• Stored items from a collection:
—————
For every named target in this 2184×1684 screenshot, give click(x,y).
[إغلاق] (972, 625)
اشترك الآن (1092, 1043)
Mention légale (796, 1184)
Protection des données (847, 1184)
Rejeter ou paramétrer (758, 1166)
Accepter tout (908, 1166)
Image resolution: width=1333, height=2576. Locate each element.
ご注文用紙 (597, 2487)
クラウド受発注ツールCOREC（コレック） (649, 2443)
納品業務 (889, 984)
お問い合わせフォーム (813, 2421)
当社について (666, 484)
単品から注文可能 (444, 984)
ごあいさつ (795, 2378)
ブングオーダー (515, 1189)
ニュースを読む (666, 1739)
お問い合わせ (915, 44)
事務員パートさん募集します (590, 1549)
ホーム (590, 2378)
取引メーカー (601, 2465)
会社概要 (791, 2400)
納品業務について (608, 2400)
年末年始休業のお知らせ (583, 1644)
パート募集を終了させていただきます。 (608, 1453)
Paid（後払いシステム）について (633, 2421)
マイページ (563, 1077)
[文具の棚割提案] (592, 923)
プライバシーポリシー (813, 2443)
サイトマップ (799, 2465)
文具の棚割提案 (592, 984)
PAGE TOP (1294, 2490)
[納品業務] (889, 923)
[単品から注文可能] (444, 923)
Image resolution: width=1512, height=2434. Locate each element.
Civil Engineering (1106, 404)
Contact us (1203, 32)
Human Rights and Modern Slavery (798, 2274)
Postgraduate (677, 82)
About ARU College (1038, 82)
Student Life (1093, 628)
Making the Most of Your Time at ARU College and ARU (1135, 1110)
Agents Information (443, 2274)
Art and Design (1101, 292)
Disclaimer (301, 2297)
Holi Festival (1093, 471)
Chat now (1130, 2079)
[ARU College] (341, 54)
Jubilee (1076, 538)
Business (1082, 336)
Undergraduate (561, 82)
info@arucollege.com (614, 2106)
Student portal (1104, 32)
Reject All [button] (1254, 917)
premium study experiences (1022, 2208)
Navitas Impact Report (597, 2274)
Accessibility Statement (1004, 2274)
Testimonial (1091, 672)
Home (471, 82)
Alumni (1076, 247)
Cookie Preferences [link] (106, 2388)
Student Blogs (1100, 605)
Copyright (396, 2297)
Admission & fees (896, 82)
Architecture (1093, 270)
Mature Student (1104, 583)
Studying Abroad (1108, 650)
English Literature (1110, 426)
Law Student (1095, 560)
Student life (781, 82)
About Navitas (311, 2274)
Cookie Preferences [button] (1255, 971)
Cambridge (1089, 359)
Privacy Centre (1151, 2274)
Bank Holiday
—————
• Action item:
Identify the lines in the entries above that contain "element", then copy them out.

• Solution to this problem:
Image resolution: width=1333, height=2576. Locate each element.
Image resolution: width=1512, height=2434. Locate each element.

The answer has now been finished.